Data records
******
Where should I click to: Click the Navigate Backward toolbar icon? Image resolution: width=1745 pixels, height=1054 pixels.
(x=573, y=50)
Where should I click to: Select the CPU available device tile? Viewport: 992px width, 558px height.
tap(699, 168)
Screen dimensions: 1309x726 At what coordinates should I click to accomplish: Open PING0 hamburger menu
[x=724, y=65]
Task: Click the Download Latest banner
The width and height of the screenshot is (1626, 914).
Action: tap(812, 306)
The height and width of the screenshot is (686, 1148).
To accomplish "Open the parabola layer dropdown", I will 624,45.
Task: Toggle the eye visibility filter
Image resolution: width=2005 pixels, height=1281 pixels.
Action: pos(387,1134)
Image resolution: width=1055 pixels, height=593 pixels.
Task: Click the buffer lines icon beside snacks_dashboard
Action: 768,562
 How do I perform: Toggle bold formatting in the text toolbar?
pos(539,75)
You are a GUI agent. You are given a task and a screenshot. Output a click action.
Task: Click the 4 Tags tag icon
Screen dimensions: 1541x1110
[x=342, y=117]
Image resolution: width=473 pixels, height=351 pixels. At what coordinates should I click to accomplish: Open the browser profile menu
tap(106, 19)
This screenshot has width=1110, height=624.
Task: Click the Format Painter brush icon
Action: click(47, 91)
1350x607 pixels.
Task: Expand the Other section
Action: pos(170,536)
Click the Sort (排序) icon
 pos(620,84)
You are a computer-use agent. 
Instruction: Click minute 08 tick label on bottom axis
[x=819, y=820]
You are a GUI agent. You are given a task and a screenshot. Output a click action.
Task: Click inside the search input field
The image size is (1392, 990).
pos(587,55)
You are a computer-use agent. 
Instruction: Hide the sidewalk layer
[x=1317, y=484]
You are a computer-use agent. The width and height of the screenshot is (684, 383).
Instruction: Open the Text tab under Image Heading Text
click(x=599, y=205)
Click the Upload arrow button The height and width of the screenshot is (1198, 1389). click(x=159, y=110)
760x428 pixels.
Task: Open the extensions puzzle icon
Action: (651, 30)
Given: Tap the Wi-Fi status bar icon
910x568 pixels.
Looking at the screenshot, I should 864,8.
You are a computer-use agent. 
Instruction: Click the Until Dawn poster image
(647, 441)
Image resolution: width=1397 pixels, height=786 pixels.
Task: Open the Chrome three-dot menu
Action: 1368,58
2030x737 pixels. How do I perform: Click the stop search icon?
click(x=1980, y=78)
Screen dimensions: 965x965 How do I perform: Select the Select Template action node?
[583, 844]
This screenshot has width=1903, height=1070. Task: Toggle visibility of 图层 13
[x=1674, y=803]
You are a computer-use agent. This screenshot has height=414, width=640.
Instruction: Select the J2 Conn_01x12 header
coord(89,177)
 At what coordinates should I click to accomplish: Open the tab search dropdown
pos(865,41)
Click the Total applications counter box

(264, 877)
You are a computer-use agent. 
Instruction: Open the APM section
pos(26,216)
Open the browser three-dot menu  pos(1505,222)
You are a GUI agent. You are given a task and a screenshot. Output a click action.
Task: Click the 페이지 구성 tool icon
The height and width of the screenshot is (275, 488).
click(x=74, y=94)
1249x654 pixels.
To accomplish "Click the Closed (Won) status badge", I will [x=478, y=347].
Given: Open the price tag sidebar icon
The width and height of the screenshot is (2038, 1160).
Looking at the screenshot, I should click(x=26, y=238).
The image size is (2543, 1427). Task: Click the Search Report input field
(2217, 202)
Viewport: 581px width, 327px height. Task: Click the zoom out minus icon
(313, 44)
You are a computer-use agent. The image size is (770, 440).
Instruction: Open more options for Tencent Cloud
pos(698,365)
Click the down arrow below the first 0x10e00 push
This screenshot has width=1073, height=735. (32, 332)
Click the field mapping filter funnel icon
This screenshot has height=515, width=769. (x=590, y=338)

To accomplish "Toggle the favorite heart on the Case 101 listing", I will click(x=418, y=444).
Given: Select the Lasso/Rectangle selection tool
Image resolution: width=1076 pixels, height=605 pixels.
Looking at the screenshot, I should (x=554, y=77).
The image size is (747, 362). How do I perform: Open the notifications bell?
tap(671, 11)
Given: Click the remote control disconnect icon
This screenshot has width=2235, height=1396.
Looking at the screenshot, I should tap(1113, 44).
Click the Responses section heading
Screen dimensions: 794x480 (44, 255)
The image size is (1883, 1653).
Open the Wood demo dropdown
******
Every line in the data that holds "will" should be copied out.

To accomplish "Open the parabola layer dropdown", I will 624,45.
To accomplish "Click the Closed (Won) status badge", I will [x=478, y=347].
To accomplish "Toggle the favorite heart on the Case 101 listing", I will click(x=418, y=444).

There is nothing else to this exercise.